• [TASK TO COMPLETE] Given these entries, repeat exactly the lines starting with the one that has "This screenshot has" and going on through the one that has "The height and", both included, but none of the pictures.

• [PROVIDED RECORDS]

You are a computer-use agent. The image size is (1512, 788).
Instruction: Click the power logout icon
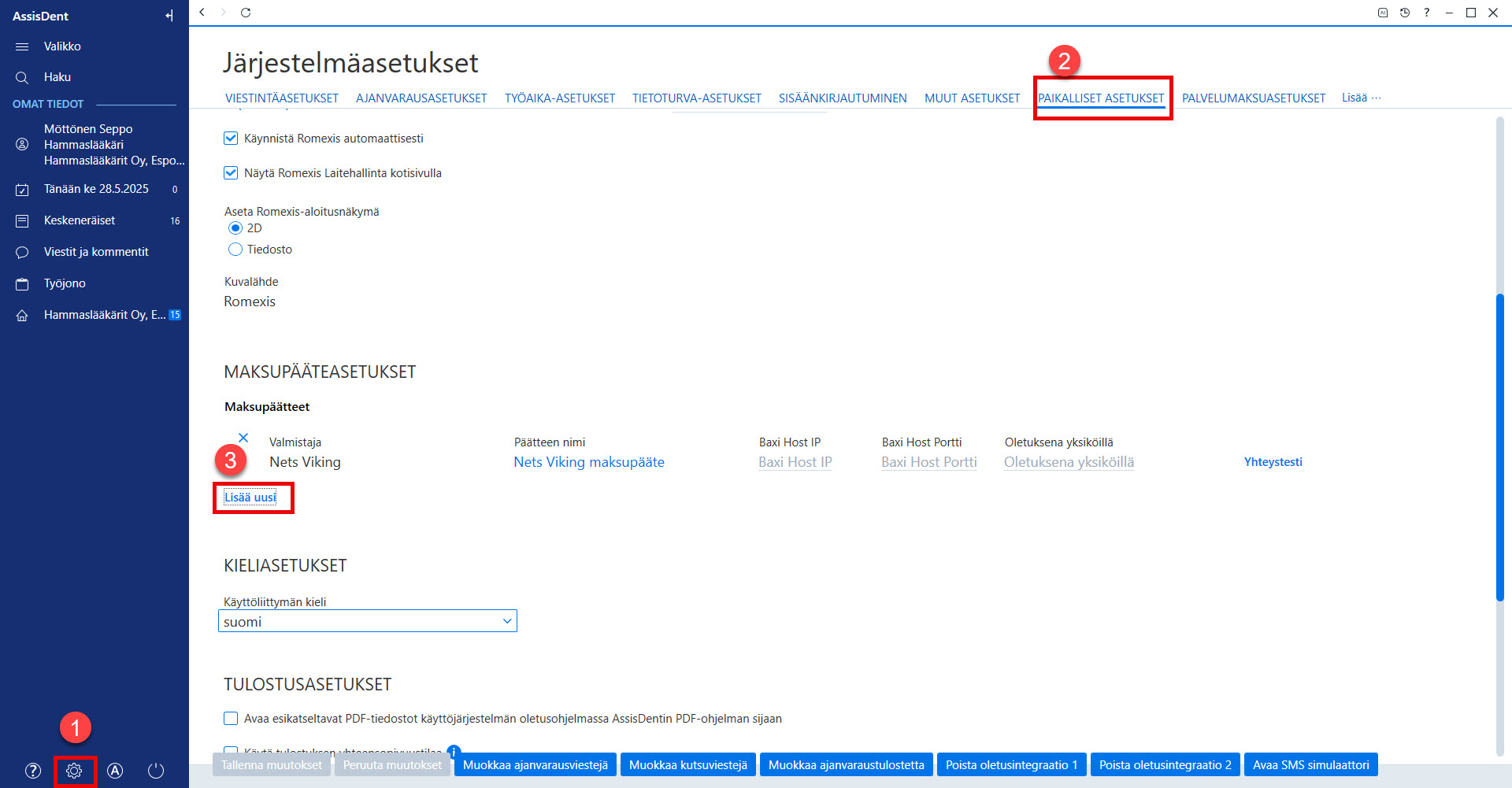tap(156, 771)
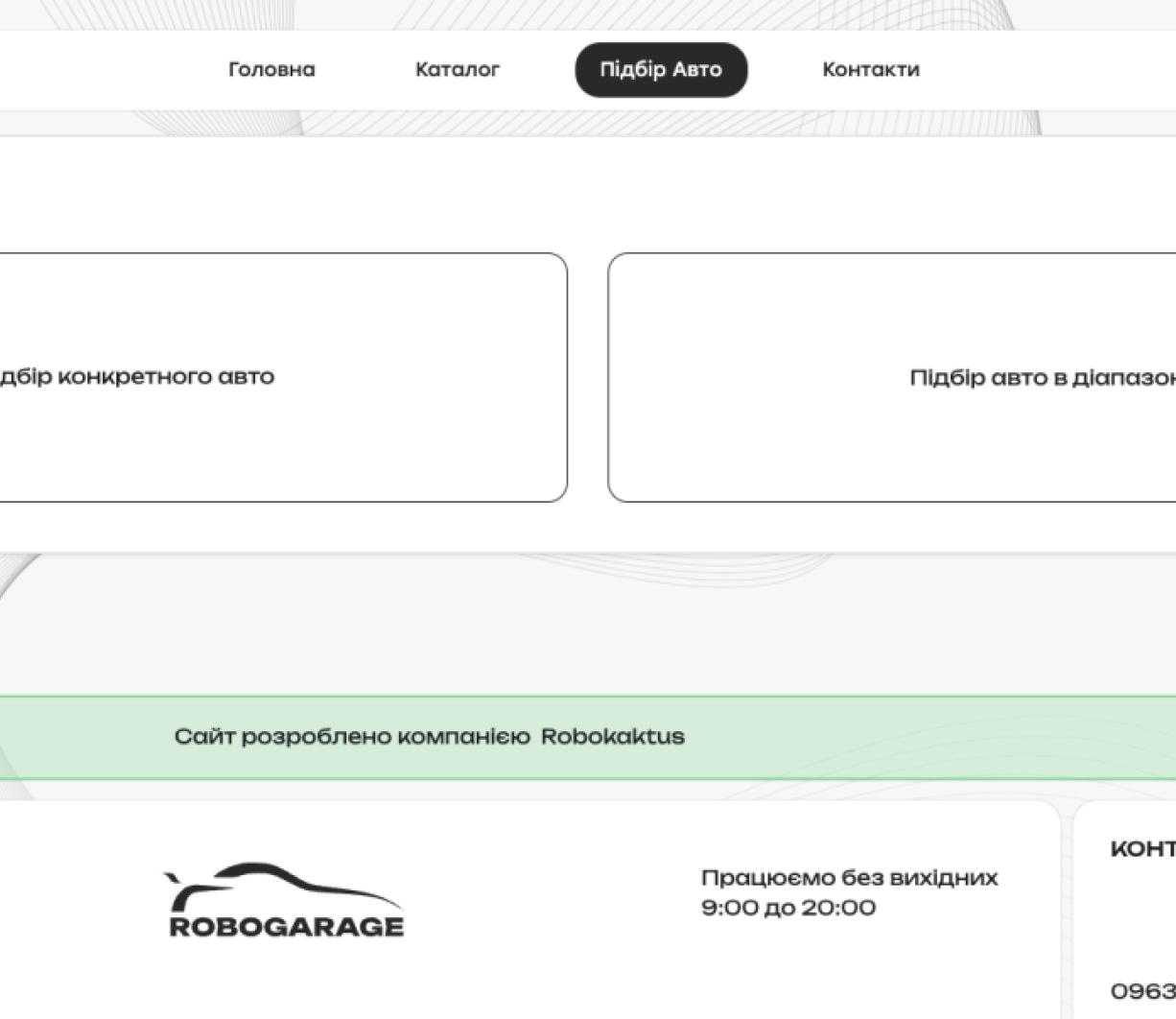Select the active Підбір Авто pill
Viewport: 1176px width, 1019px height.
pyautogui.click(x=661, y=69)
...
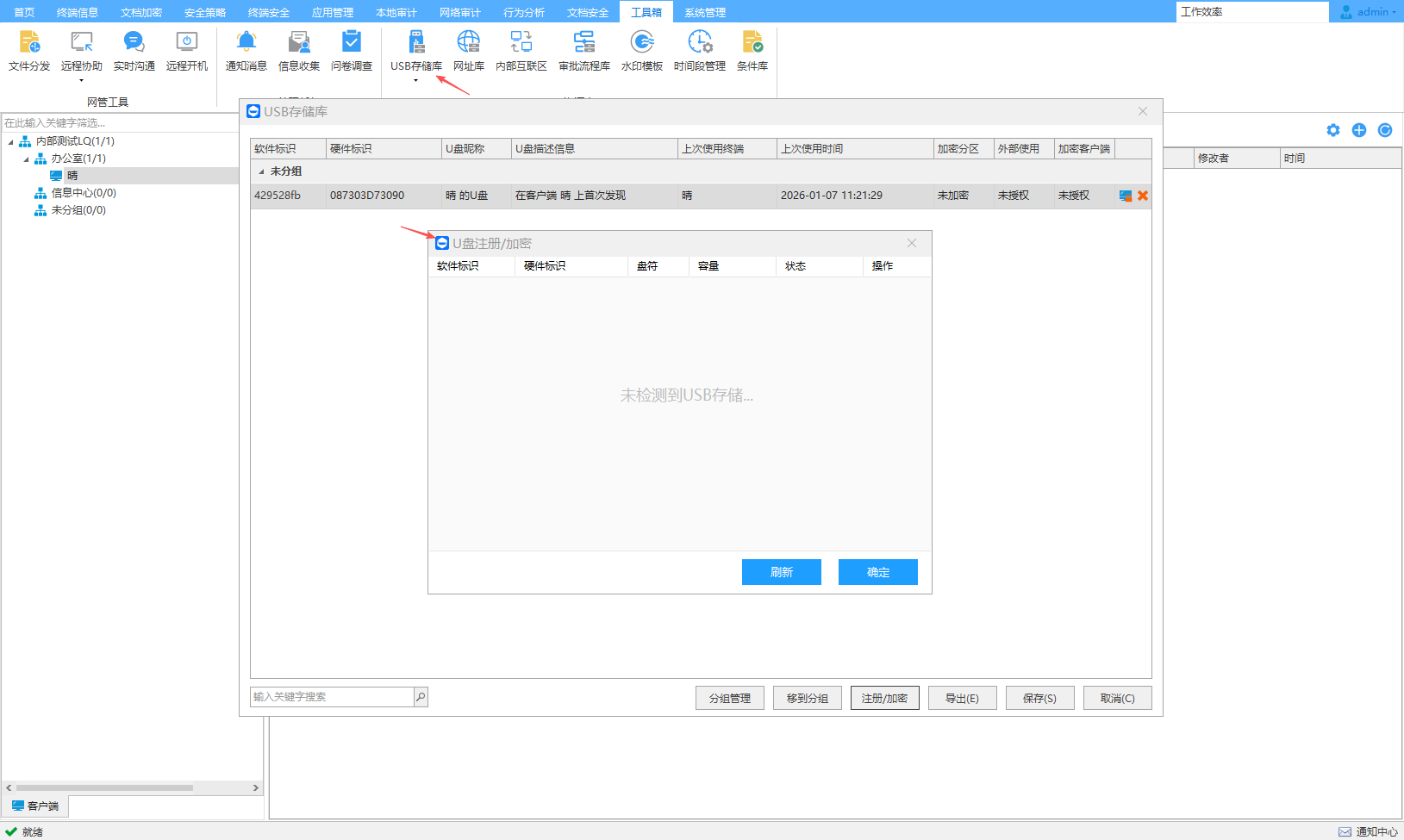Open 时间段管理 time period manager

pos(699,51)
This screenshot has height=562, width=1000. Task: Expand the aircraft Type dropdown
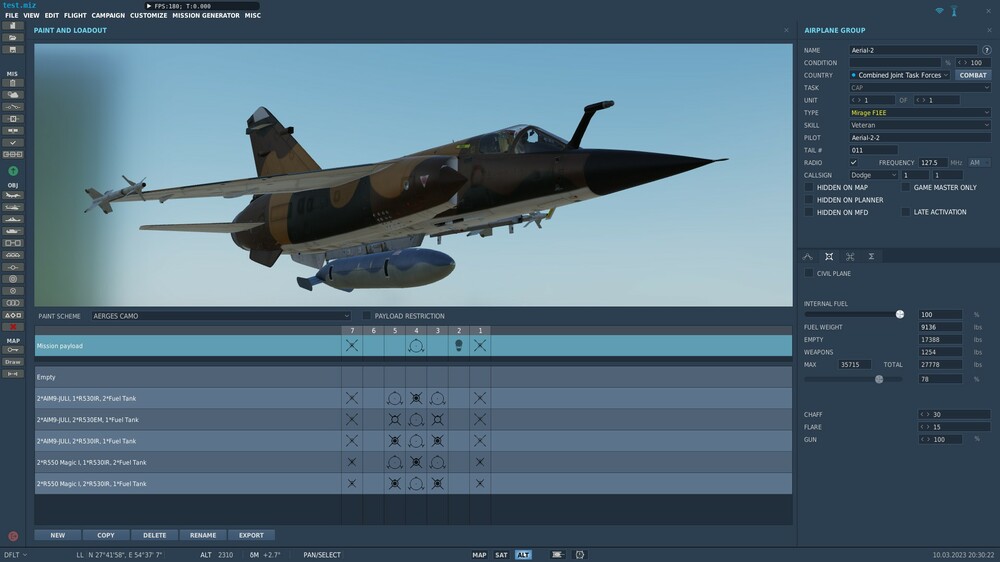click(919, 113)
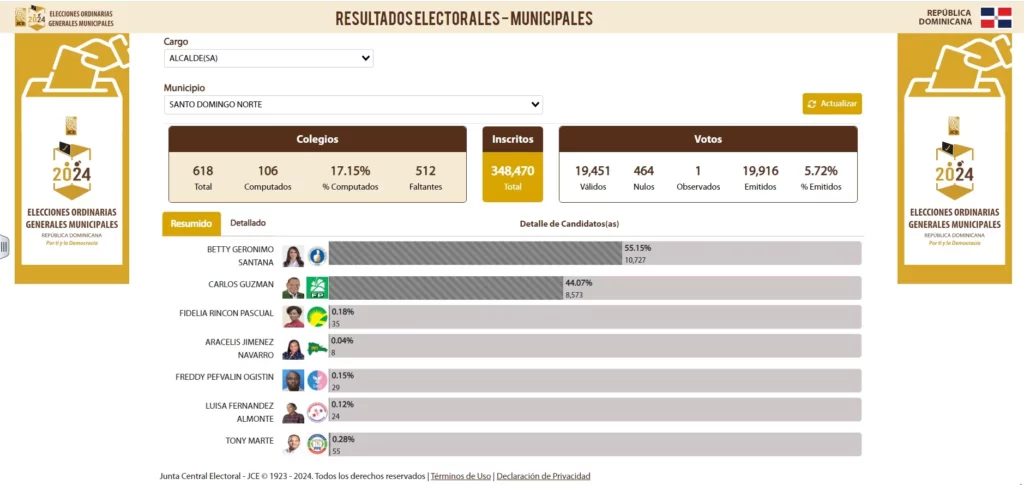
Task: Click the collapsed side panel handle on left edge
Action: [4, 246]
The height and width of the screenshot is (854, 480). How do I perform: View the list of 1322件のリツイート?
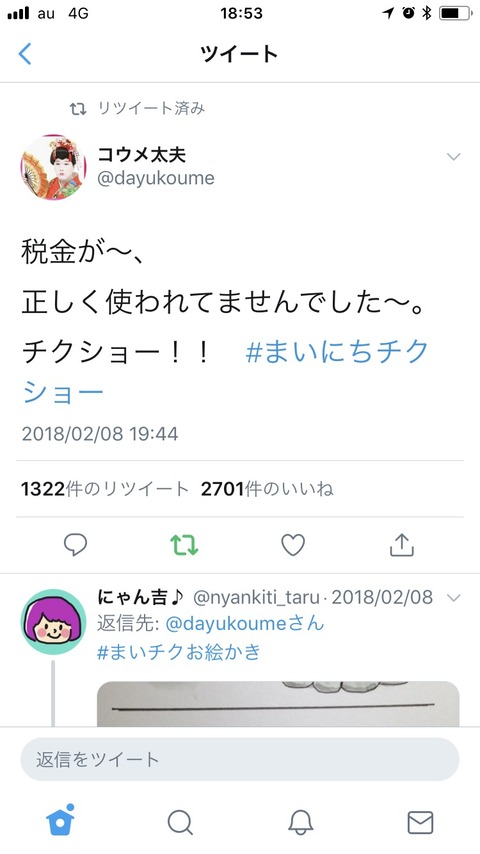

• [YOUR RESPONSE]
This screenshot has height=562, width=1000. Task: Expand the aircraft Type dropdown
click(919, 113)
Task: Click the collapsed side panel handle on left edge
Action: [4, 246]
The height and width of the screenshot is (854, 480). How do I perform: View the list of 1322件のリツイート?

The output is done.